病状が進み、夫が懸命に飲ませた水妻が吐き出すでしょ。
介護している方は一生懸命なのですが、もう水分もいらないと訴えているのよ。きっと
食べる事も飲むものも欲しない、無理にそれを与えようとすると苦痛に感じる。
判断は本当に難しいけれど、そして夫が妻を叩くでしょ。ここは泣けてきましたよ。
しかし結末はあの老人のエゴのように映りました。
奥さんは若い頃は美しく、ピアノ教師で教養あり素敵な女性だった。
それは元気だった頃の老夫婦の食卓の風景で解る。
夫もそんな彼女を愛し、誇りに思い生きて来てからこそ、
徐々に崩れていく妻の容姿、混沌とした意識の状態で生きている彼女を
みるのは自分だけでいい。
でも人間は何時か老いて行く、それを誰も止める事は出来ない。まして病に倒れれば尚更に。
病院には二度と入れないでという妻の願いには誠実でしたが、これでいいわけないでしょ。

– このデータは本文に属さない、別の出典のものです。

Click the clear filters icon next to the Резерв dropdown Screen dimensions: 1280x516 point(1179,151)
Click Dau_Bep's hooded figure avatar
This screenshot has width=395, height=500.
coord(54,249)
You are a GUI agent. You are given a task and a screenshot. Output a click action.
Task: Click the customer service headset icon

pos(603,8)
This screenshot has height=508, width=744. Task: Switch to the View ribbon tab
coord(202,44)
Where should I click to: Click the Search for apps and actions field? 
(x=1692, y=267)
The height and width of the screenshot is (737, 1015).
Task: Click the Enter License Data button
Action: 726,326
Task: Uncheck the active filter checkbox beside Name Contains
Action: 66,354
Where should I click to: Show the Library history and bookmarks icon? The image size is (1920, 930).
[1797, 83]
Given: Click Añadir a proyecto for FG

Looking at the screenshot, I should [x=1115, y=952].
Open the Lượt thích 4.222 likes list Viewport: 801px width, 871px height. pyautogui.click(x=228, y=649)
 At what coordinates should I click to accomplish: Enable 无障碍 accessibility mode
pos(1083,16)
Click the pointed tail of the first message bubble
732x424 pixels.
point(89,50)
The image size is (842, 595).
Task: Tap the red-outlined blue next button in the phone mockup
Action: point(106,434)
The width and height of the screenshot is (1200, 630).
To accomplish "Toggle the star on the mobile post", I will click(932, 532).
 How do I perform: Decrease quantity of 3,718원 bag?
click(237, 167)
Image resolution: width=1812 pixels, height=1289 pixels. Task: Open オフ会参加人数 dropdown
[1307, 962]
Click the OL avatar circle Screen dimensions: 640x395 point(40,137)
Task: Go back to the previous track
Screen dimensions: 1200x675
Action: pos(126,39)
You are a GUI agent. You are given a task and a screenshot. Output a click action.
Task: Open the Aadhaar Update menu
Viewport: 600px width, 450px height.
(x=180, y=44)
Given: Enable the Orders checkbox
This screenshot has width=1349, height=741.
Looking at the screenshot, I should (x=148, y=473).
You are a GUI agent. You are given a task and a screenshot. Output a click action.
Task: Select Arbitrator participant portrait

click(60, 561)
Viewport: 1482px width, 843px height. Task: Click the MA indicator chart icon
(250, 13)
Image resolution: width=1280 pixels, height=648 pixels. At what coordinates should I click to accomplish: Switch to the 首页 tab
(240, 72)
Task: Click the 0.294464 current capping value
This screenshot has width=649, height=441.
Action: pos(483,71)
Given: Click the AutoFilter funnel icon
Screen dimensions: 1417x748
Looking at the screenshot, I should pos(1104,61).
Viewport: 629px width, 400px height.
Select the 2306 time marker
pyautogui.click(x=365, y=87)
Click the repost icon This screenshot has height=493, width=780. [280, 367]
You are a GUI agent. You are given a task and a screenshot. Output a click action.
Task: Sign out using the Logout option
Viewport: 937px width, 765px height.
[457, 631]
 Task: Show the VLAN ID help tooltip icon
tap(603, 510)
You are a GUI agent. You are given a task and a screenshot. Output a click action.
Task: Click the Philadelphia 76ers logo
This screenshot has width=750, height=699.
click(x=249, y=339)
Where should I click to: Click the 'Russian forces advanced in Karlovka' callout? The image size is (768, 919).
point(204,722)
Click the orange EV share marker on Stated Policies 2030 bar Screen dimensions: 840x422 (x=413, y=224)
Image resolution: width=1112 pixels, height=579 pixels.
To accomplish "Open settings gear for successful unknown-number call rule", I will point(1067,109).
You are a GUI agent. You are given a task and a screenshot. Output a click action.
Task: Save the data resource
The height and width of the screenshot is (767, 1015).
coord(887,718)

私は枕を顔の上に置いた時その気持ち解らないでもないと、
でも途中ではっと気づき枕をどかすと思っていました。
最後まで抑えたままで、ここでテンション一気に下がりましたよ。
なぜ自然に逝かせて上げなかったのか?他に方法は無かったのかと・・・。
夫も妻と共に病んで行ったのですよね。きっと。これも愛アムール。
最後に老夫婦を演じた2人素晴らしかった。